Packed with fruits and veggies, fish, whole grains, and healthy fats, the Mediterranean diet could help manage your weight, benefit your brain, improve heart health, and maybe even help you live longer. Scroll down to learn about the different ways you can improve your health by eating a Mediterranean Diet.
What is the Mediterranean diet?
The Mediterranean diet incorporates the traditional healthy living habits of people from countries bordering the Mediterranean Sea, including France, Greece, Italy and Spain. It emphasizes produce, fish, whole grains, and health fats from things like olive oil, nuts, fish and avocado -encouraging a high intake of fiber, moderate consumption of meats and alcohol, and tons of antioxidants. One unusual aspect of the Mediterranean diet is that portion sizes are not regulated, allowing each individual to decide how much they eat based on their own body type and size.
What benefits can be derived from Mediterranean diet?
It combats heart disease
Following the Mediterranean decreases practically every heart-disease risk factor, including high blood pressure, cholesterol, and triglyceride levels.

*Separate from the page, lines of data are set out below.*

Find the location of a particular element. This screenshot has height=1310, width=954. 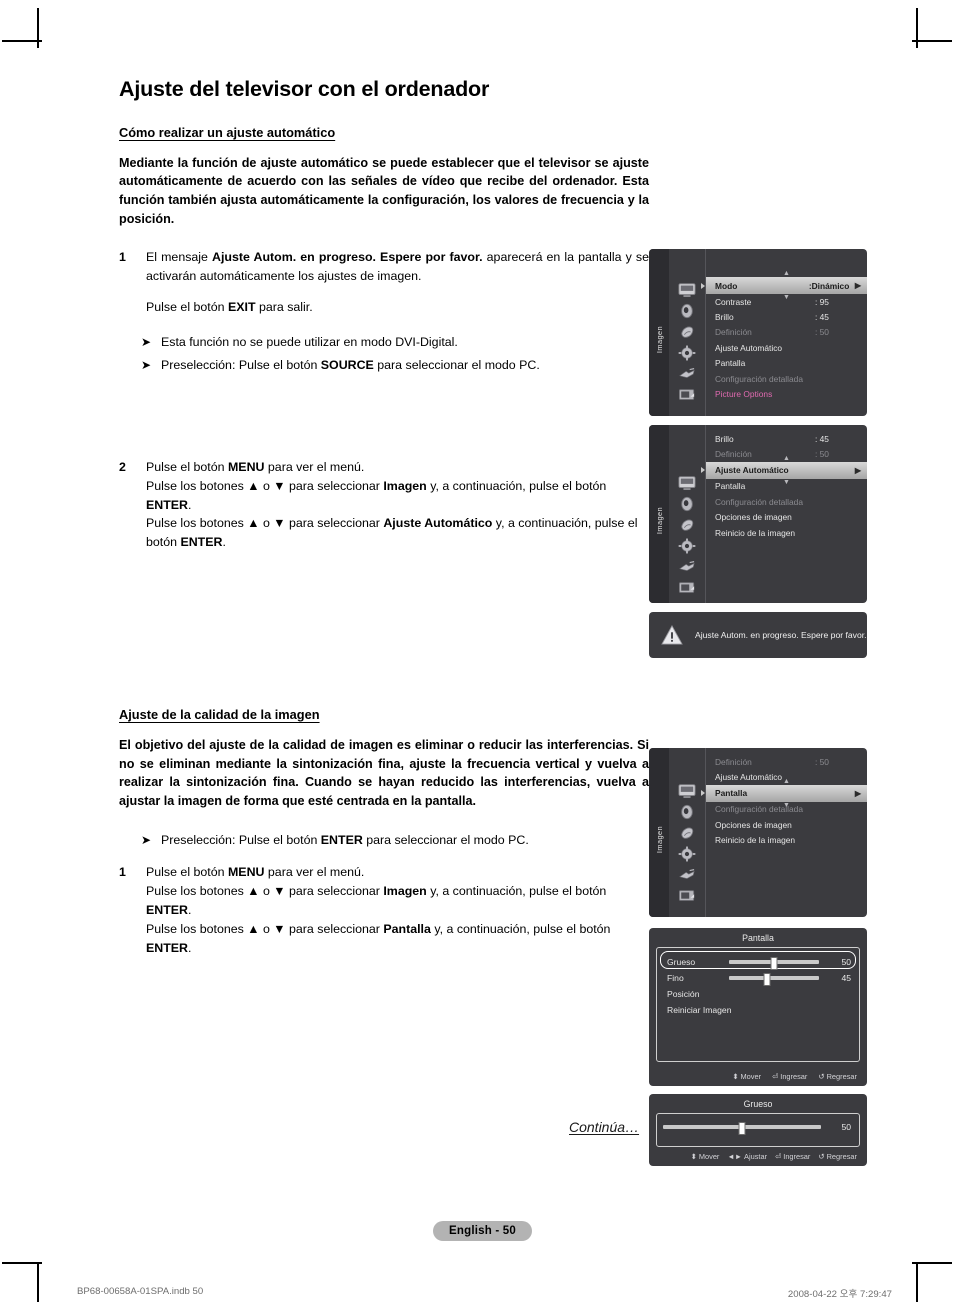

bullet2-bold: SOURCE is located at coordinates (347, 366).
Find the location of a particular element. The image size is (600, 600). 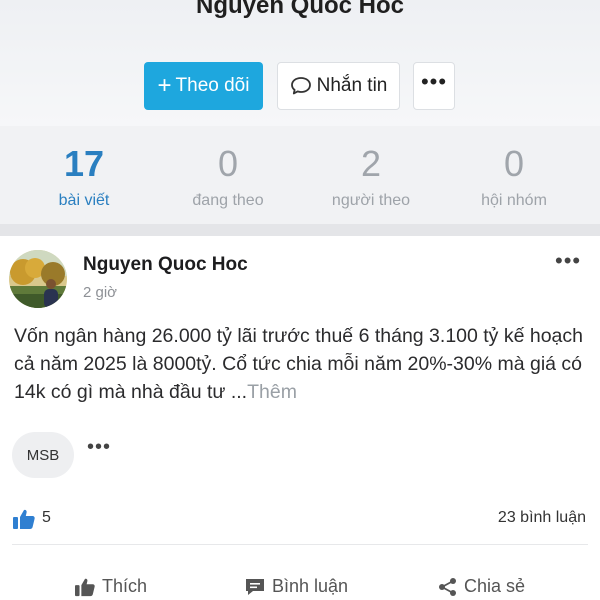

follow-label: Theo dõi is located at coordinates (212, 86).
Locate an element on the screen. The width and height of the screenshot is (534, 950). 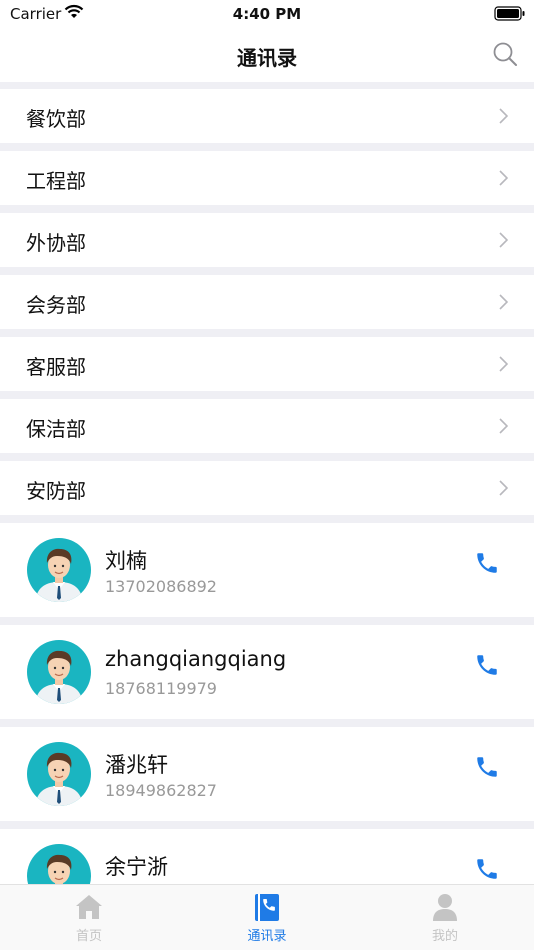
tab-me: 我的 is located at coordinates (445, 918).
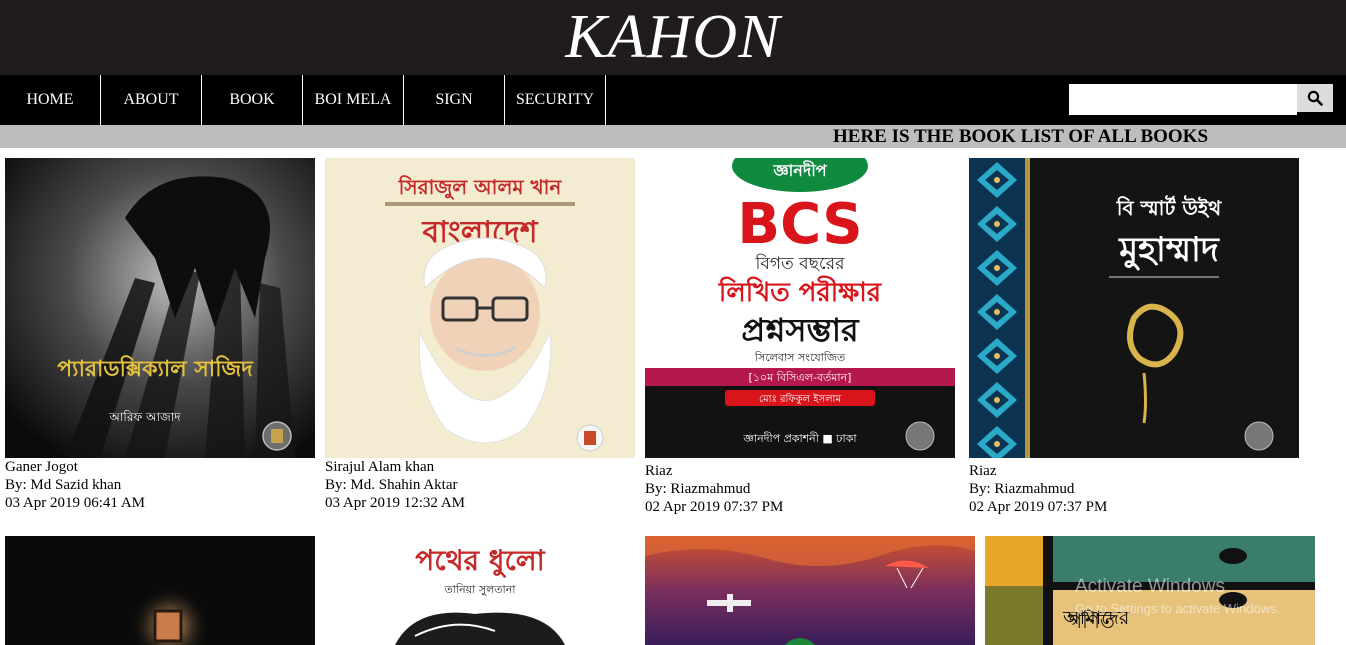  Describe the element at coordinates (396, 503) in the screenshot. I see `book-date-2: 03 Apr 2019 12:32 AM` at that location.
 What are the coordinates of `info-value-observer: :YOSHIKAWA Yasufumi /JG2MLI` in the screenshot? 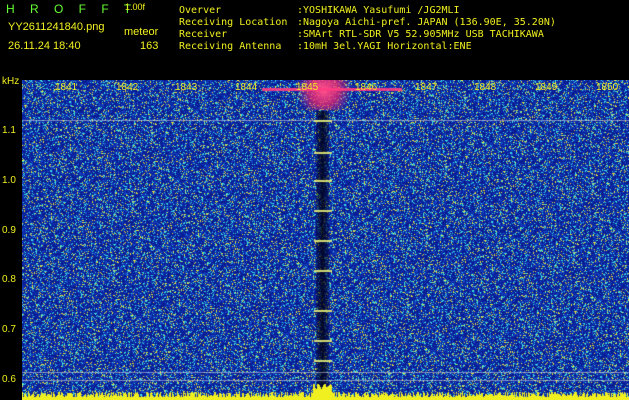 It's located at (378, 10).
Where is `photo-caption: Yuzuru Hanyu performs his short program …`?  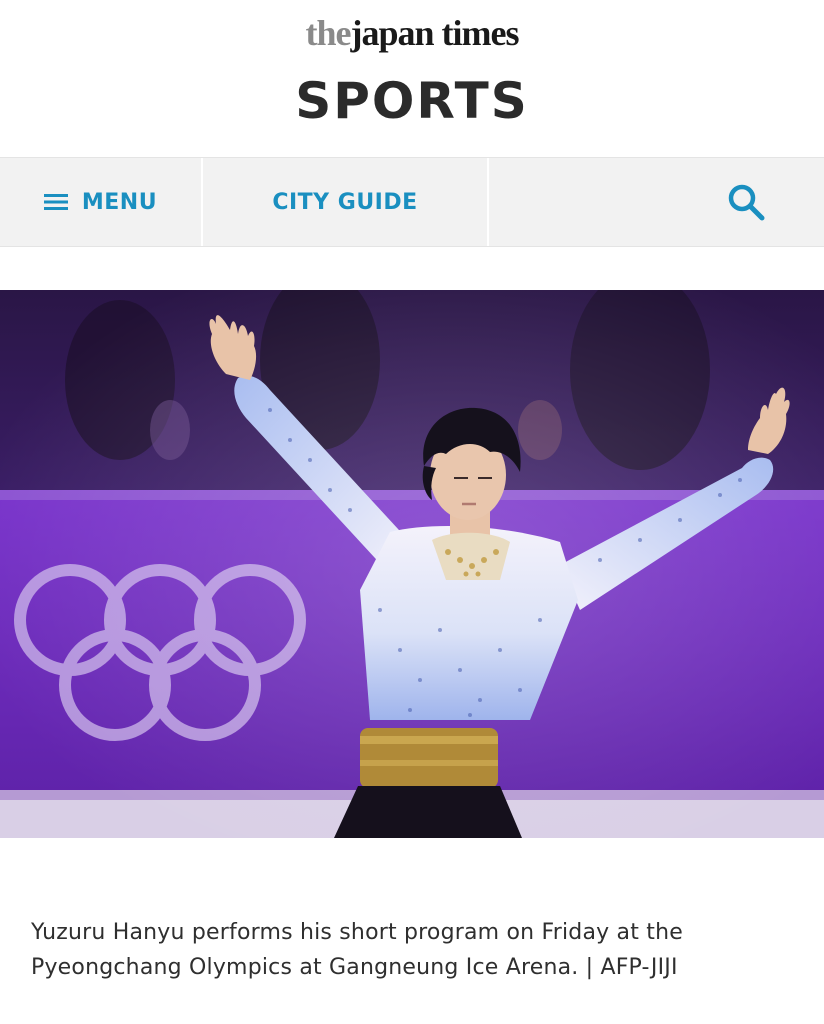 photo-caption: Yuzuru Hanyu performs his short program … is located at coordinates (357, 950).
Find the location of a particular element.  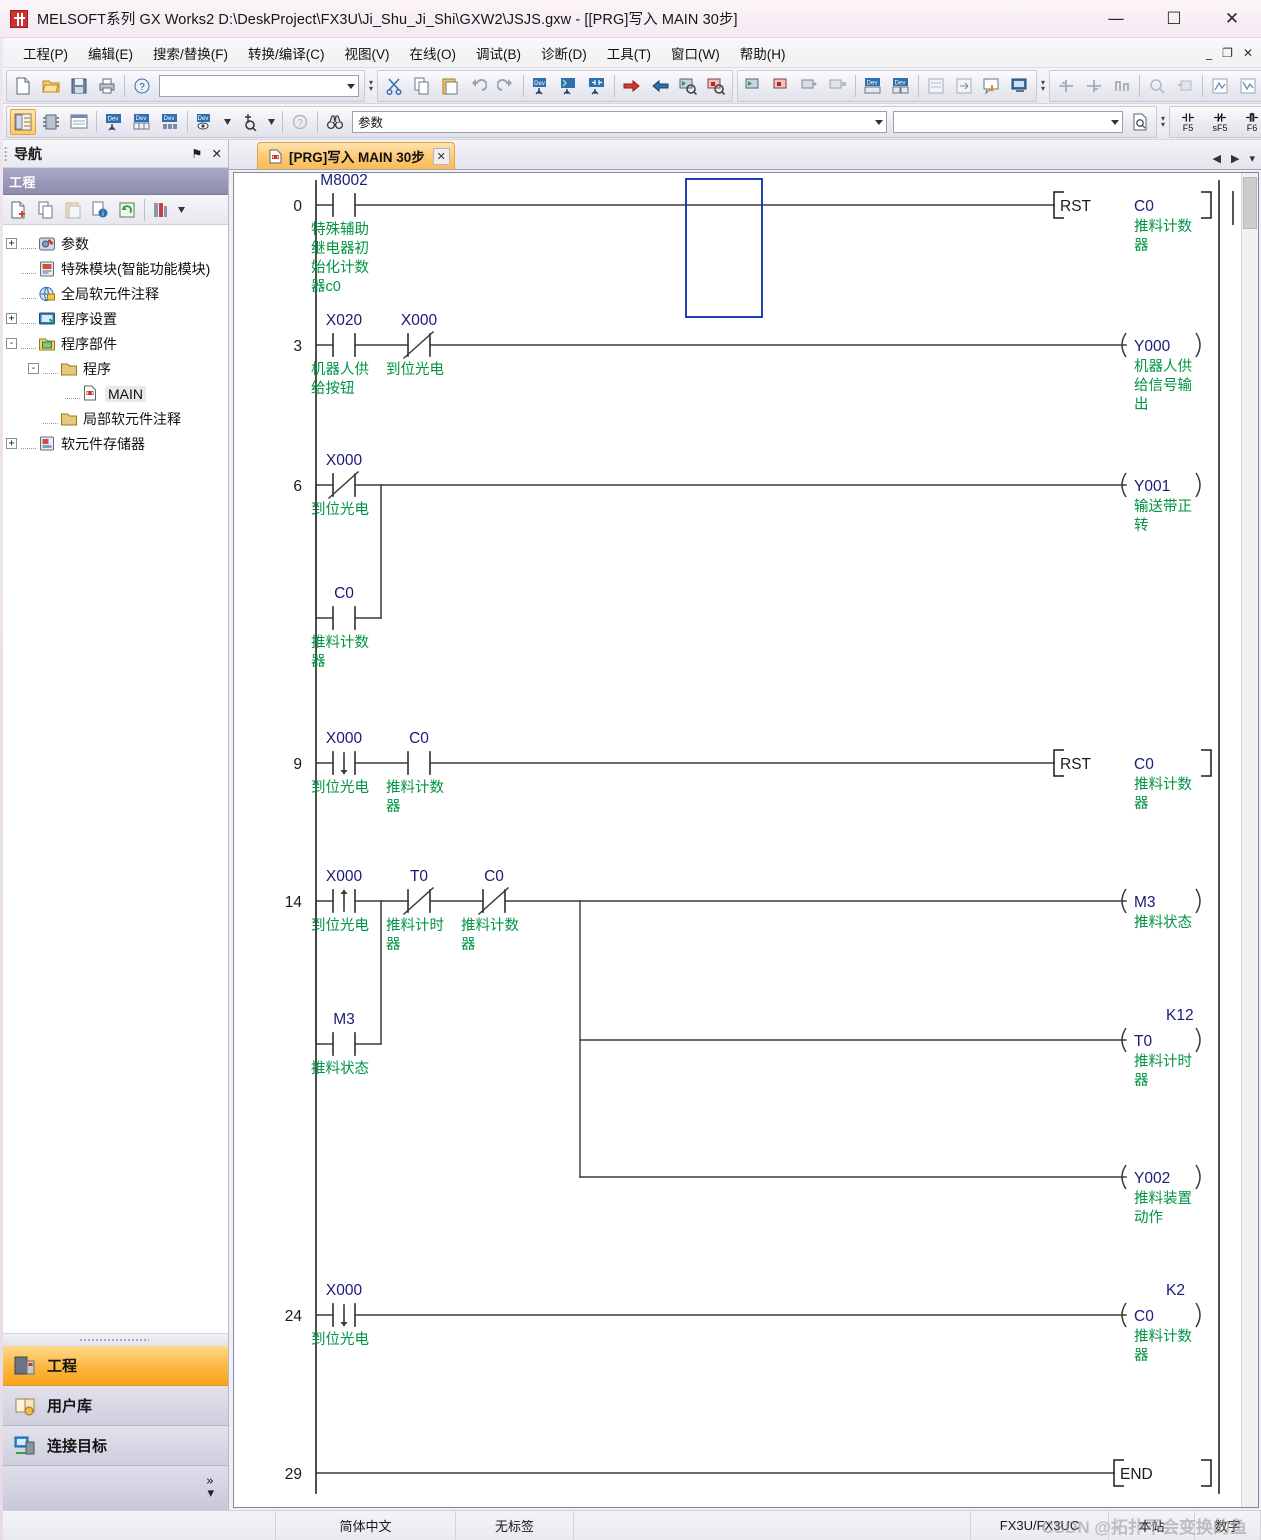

That’s because the diet is high in heart-healthy omega-3s thanks to the seafood, nuts, and olive oil, as well as antioxidants from all those fruits and veggies).
It boosts brain health
One study with 1,864 participants found that those who followed the Mediterranean diet were less likely to get Alzheimer’s or experience other types of cognitive decline in old age. In fact, there’s a direct correlation between fish consumption and lowered risk of Alzheimer’s. So all those healthy fats are good for your brain, too.
While losing weight is not the primary goal of this diet, it’s an inseparable effect from eating more plant-based foods while curbing sugar and red meat. Additionally, the high-fiber content of many whole grains, vegetables, fruits, and legumes found in the Mediterranean diet will help you feel fuller for longer, and reduce the chance of overeating.
The nutrients provided by the Mediterranean diet can help protect against frailty associated with old age, according to a study in the Journal of American Geriatrics. Research suggests that the diet may help prevent osteoporosis or reduce the rate of bone loss when combined with vitamin D3 supplements.
Research suggests that people who follow a Mediterranean diet have a lower risk of developing type 2 diabetes. One reason the Mediterranean diet might be so beneficial for preventing diabetes is because it controls excess insulin, a hormone that controls blood sugar levels, makes us gain weight and keeps the weight packed on despite us dieting.
People who follow the Mediterranean diet may be protected against depression, too. A 2013 study found that people who followed a Mediterranean diet most closely had a 98.6 percent lower risk of developing depression than people who followed it the least closely.